■ **Try it**: Could you retype only the lines from the one containing "Click the 작업 디렉토리 설정 description" through the final line of the entries, both included, skipping any images?
------------------------------------------------
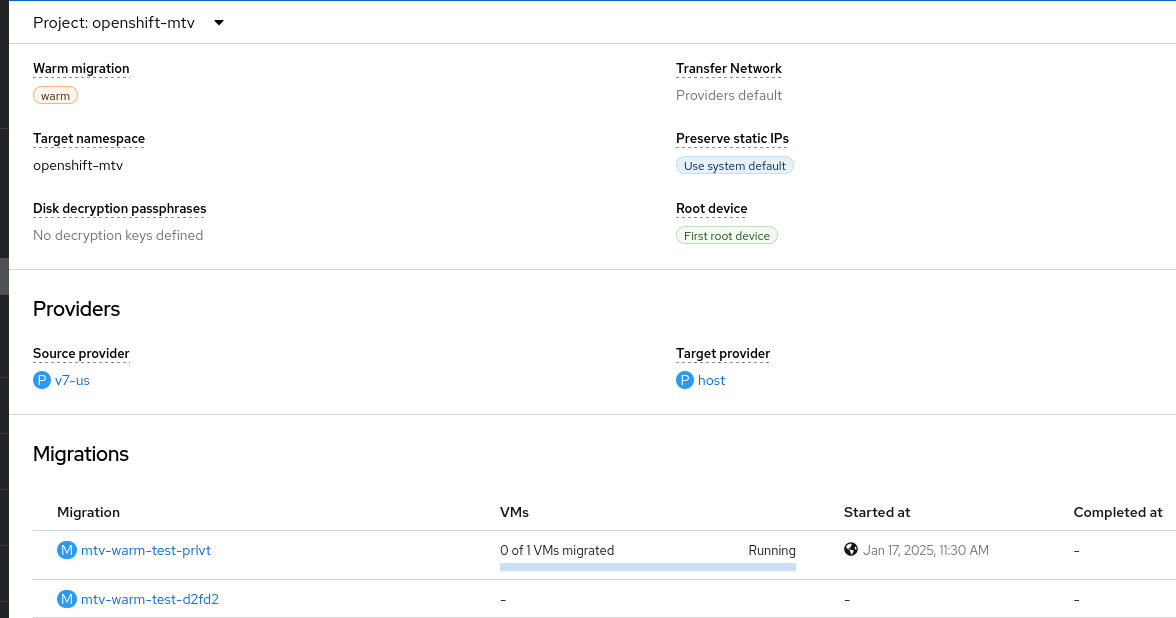Click the Transfer Network field label
The width and height of the screenshot is (1176, 618).
(x=729, y=69)
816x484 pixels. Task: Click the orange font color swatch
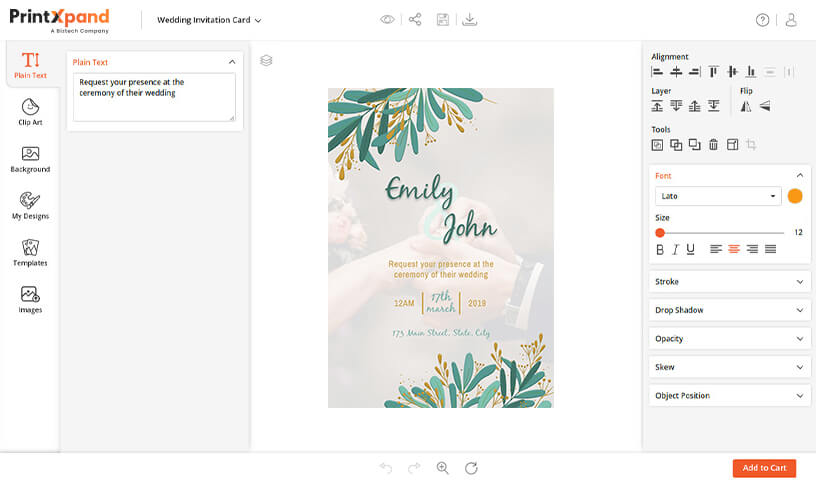click(x=795, y=196)
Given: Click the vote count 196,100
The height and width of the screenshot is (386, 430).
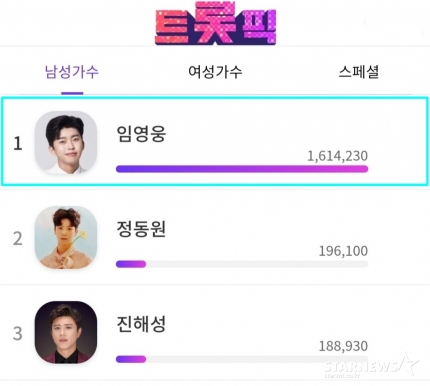Looking at the screenshot, I should point(343,251).
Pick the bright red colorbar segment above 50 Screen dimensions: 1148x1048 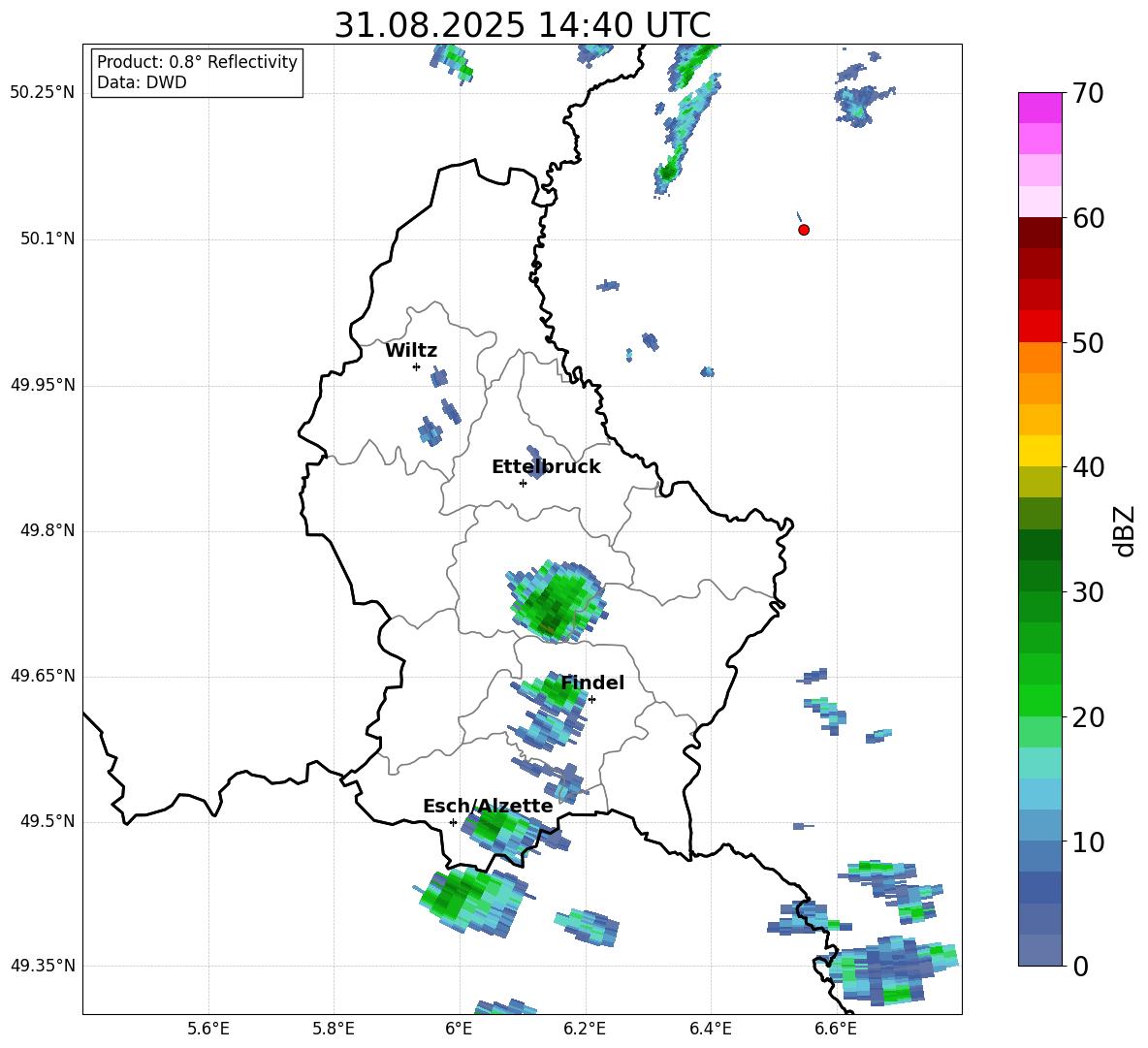(1040, 326)
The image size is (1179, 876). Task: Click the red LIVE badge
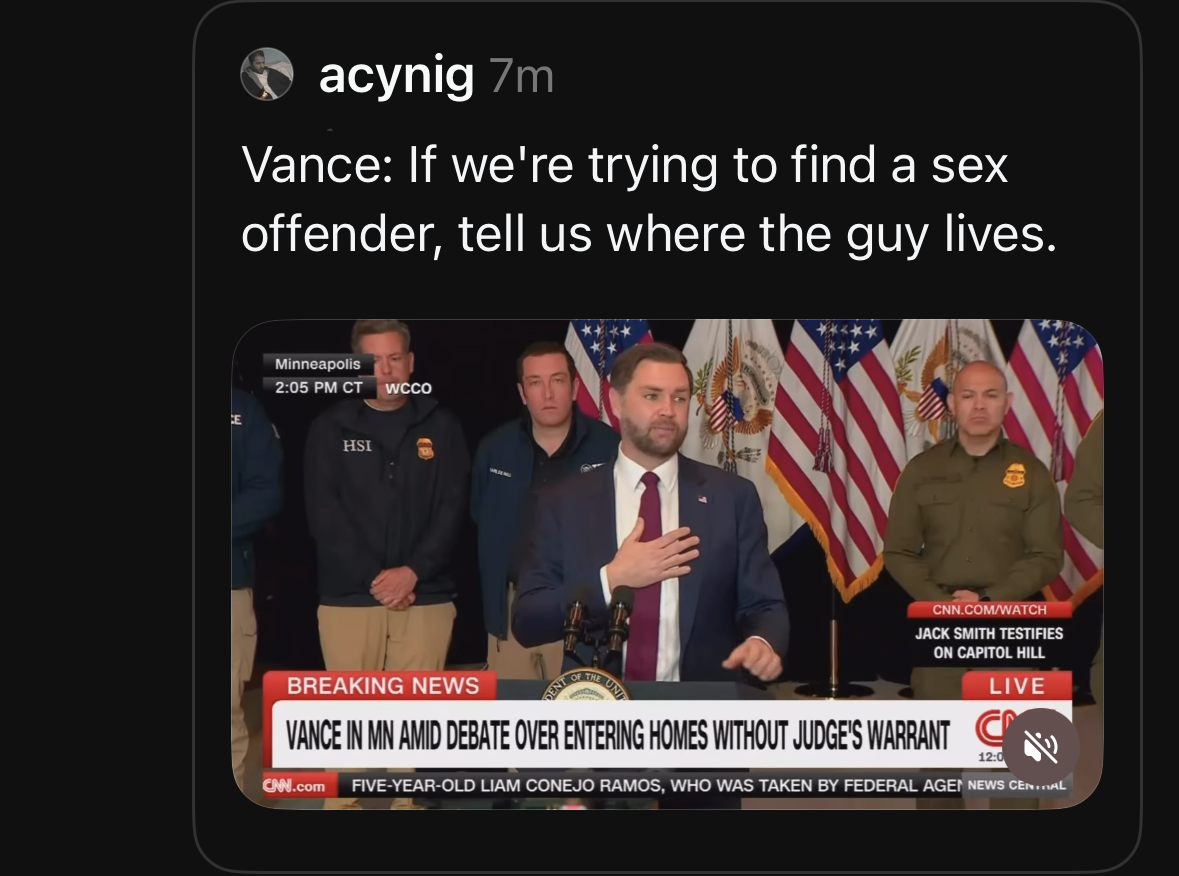coord(1016,686)
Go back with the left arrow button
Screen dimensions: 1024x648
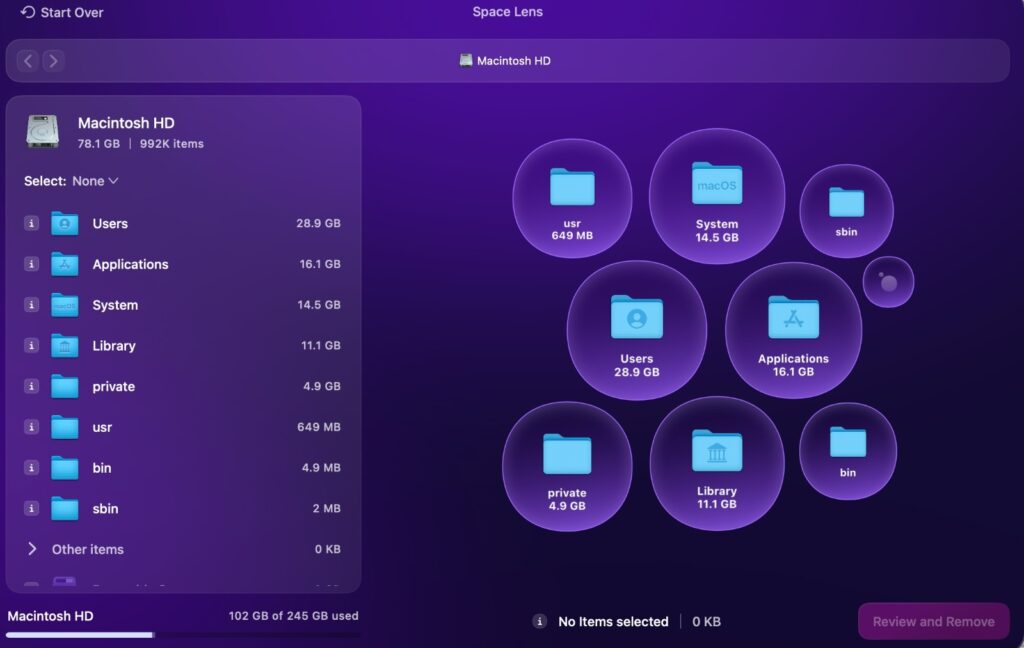[28, 61]
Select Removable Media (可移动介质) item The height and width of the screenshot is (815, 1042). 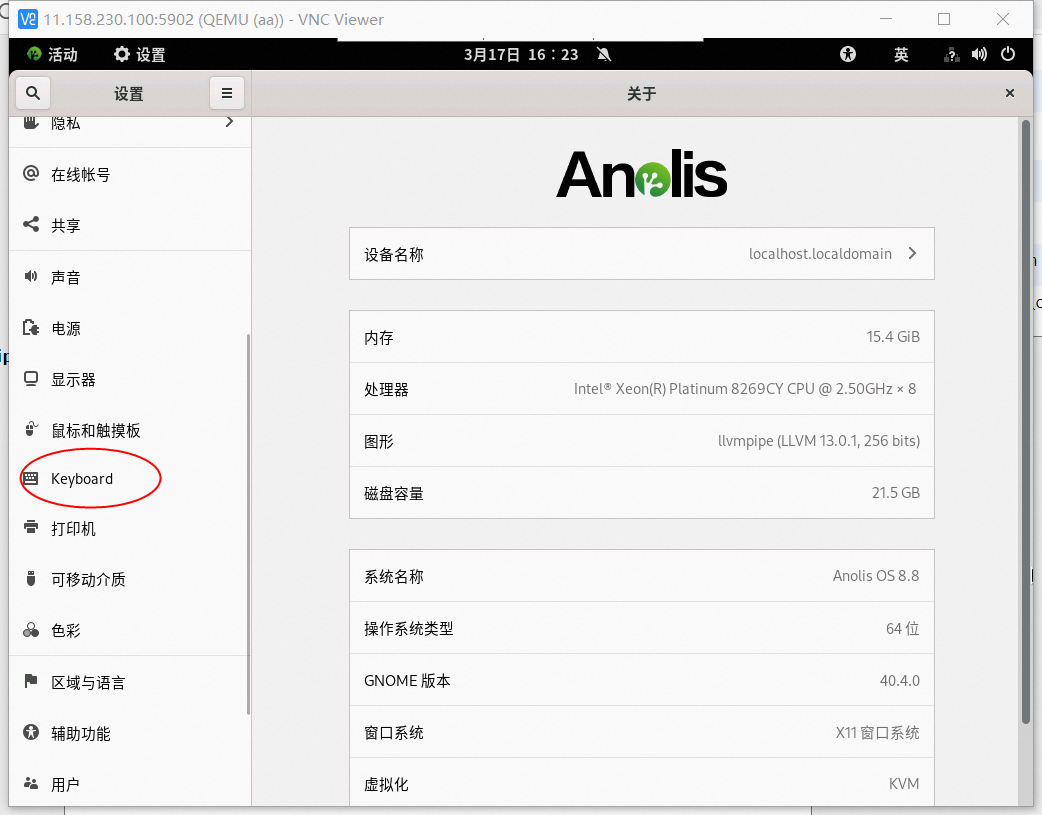pos(88,580)
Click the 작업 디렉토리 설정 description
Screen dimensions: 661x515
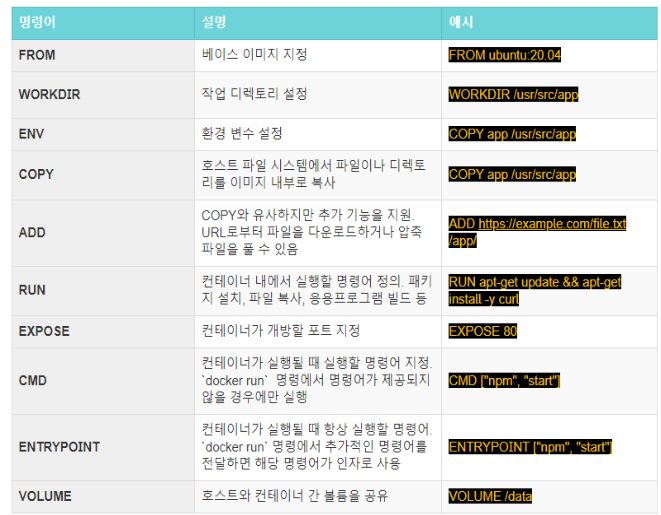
------------------------------------------------
■ **Reply to the exercise**:
Click the 작업 디렉토리 설정 description
Screen dimensions: 661x515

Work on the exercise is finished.